08/22/2016 / By JD Heyes / Comments
At civilians’ expense: Was a commercial Delta flight a cyber hack test by a foreign government?

Earlier this week, tens of thousands of Delta Air Lines passengers were stranded after all of the company’s flights were grounded around the world because of what airline described as a mere system outage.

And while the outage was resolved fairly quickly, it still disrupted the airline’s travel schedule and left more than a few passengers scrambling to find other flights or deal with cancellations.

“Customers heading to the airport should expect delays and cancellations,” Delta warned in a statement. “While inquiries are high and wait times are long, our customer service agents are doing everything they can to assist.”

Delta blamed the interruption to its flight data systems on a power outage in Atlanta, where the airline is headquartered. But then something strange happened: the power company, Georgia Power, disputed that claim.

“We believe that Delta experienced an equipment failure overnight that caused a power outage,” Craig Bell, a spokesman for Georgia Power, said in an interview with USA Today. “Our crews have been out there all morning closely with Delta and their team as they repair the affected equipment. We don’t believe it was a Georgia Power issue.”

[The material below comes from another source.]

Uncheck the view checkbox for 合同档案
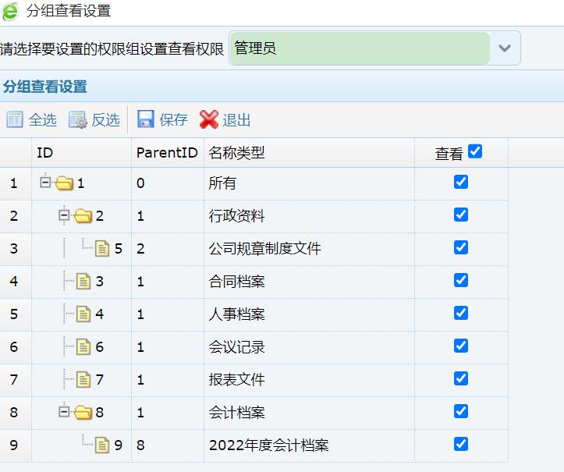The height and width of the screenshot is (472, 564). pyautogui.click(x=461, y=280)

Whatever it was, it grounded an entire airline.

In July, Southwest Airlines experienced a similar glitch in technology that led to multi-day disruptions of thousands of flight. The airline blamed a router failure which it said then cascaded on July 20, taking reservation systems offline and taking several days to figure out and resolve. More than 2,300 flights were canceled, while flight-tracking services estimated that about 8,000 flights were late.

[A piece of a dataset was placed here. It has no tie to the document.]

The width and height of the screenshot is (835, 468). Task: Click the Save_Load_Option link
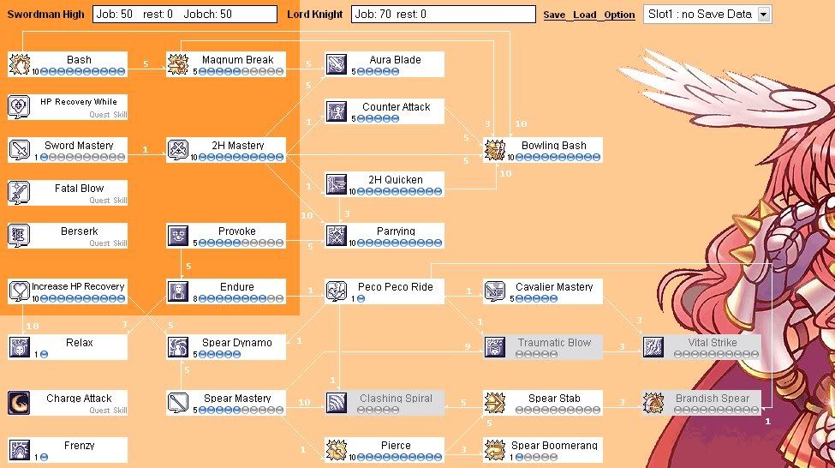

Some suspect that hackers may be at work in both cases – perhaps from China, Russia or even Iran. Consider some recent incidents:

— In 2011, hackers that were linked to the Iranian government launched cyber attacks on about four dozen U.S. financial institutions, including the New York Stock Exchange, Nasdaq, Bank of America Corp., JPMorgan Chase & Co. and AT&T Inc. and others, according to a federal indictment. But that’s not all. In 2013, an Iranian hacker also got unauthorized access to a small dam in New York, obtaining data about the dam’s status and operation as well as details like water levels and temperature for nearly three weeks.

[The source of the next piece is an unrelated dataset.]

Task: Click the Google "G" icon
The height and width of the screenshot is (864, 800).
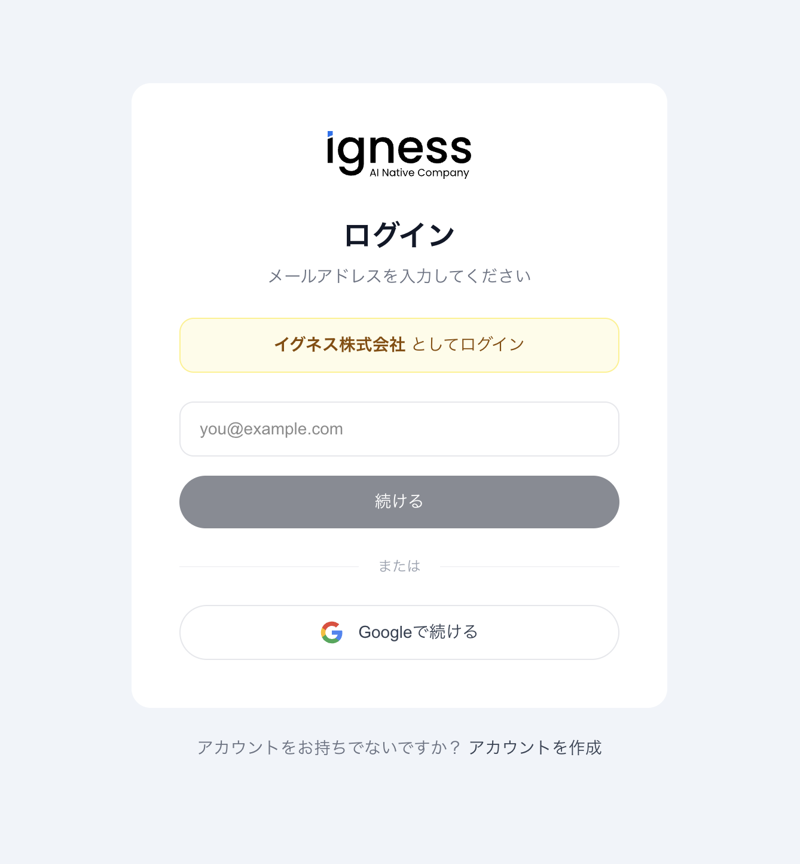Action: tap(332, 632)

— China has repeatedly hacked the Interior Department’s systems to gain information about dams all over the United States. If a hacker could control the systems he or she could kill thousands of Americans by flooding entire regions. Also, the nation’s system of agriculture would be disrupted in areas dependent on water from dams.

— In June U.S. authorities moved to indict another Chinese hacker – codenamed “UglyGorilla” – after he hacked into the computer system of a utility company in the nation’s northeast, where tens of millions of Americans call home. And while the hacker stole schematics of pipelines, got access to systems controlling the flow of natural gas and perused channels where, at the touch of a few keys, he could have made a pipeline explode or cut off heat to an entire city – his mission appeared to be focused on how China could information from the utility to wage war.

Imagine if a hacker could access all of the U.S. power grid, or sabotage and disable entire flight control systems of nearly all major airlines. What kind of chaos would ensue?

It’s not likely that Southwest or Delta would admit their systems were hacked, if indeed they were, out of security concerns. But two “glitches” in a couple weeks is certainly out of the ordinary.